In an interview with Jesus Christman, he stated, “I will not have my 11.5 children reading this garbage. God is beautiful, and that Darwin character was doing too much acid, humping birds, and frolicking with armless English whores when he made up this nonsense. And Curious George? Monkeys can’t do shit!” The Board seemed to agree with all of Christman’s statements and the proposal passed with flying colors. The movement to eliminate these two books began when a sixth grader asked her Sunday School teacher if Jesus Christ was actually a monkey and if Curious George was God’s second son. Apparently this little girl was too curious, as her mother later made a scathing phone call to the school claiming that her daughter was corrupted by both the Devil and Spongebob Squarepants. Judith Landsman, a former nun who had one too many tequila shots one Christman night, claims that she will not let her daughter burn in hell for equating flawless Jesus with a smelly four-legged primate. Landsman is pushing for Origin of Species to be replaced with the new state children’s bestseller, “God, Glenn Beck, and Guns: A Comprehensive Study on who and what should Rule our Country.” This book will be voted on at next week’s meeting, along with strategies of how to kick the token Jew out of town without making it seem like a hate crime.
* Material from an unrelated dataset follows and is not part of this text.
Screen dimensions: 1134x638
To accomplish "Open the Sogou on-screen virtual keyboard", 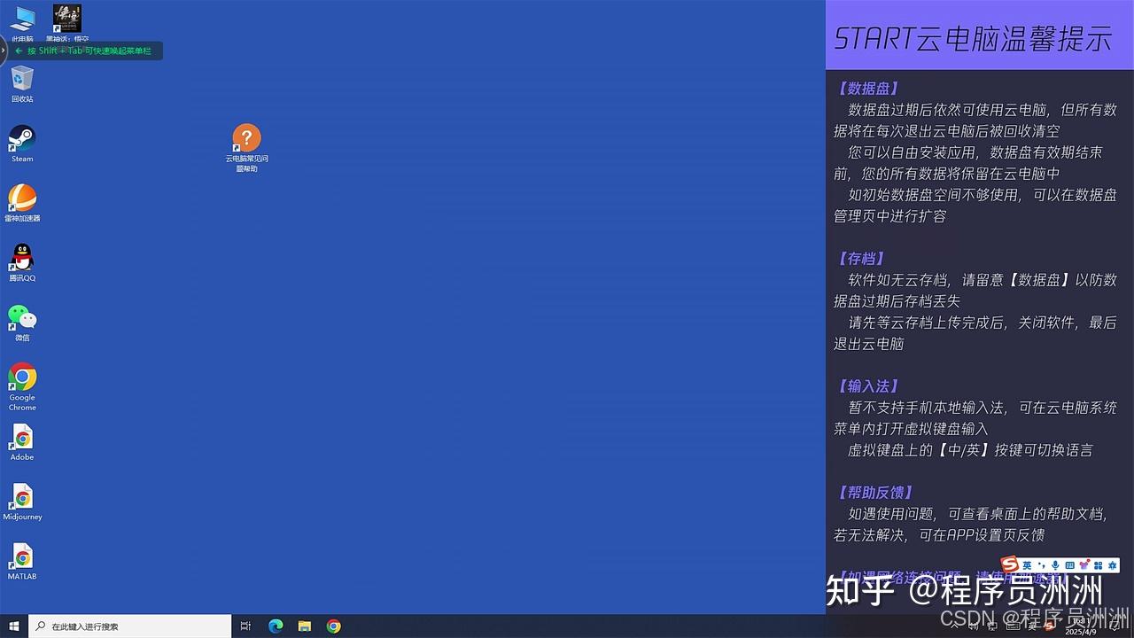I will coord(1069,564).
Parents in this West Virginia suburb (are there even any cities in this state?) are very protective of their children and only want to provide them with a healthy Christian environment to grow up in. And by healthy they mean a place free of violence, abortions gays, and Harry Potter spells. The town censors shows such as Vampire Diaries and 16 and Pregnant, as these shows provide the youth with wrong messages. The town council holds weekly “Abstinence Makes the Heart Grow Fonder” seminars, and all teens are required to go to at least two. Again, except for the Jew. Donna Sue Jones, mother of 13 children, believes that raising her children in this type of environment will truly enable them to become successful geese herders. Jones claims that she will “not let [her] children’s minds be corrupted with the immoral, be it terrible books, foolish TV shows, or Ellen DeGeneres.” She is excited for the new ban to be instituted, and believes that her town is one step closer to proving that the Democrats were the ones responsible for the recent Earthquake in Japan. You may be thinking, what does that have to do with Darwin? The answer is, only God really knows.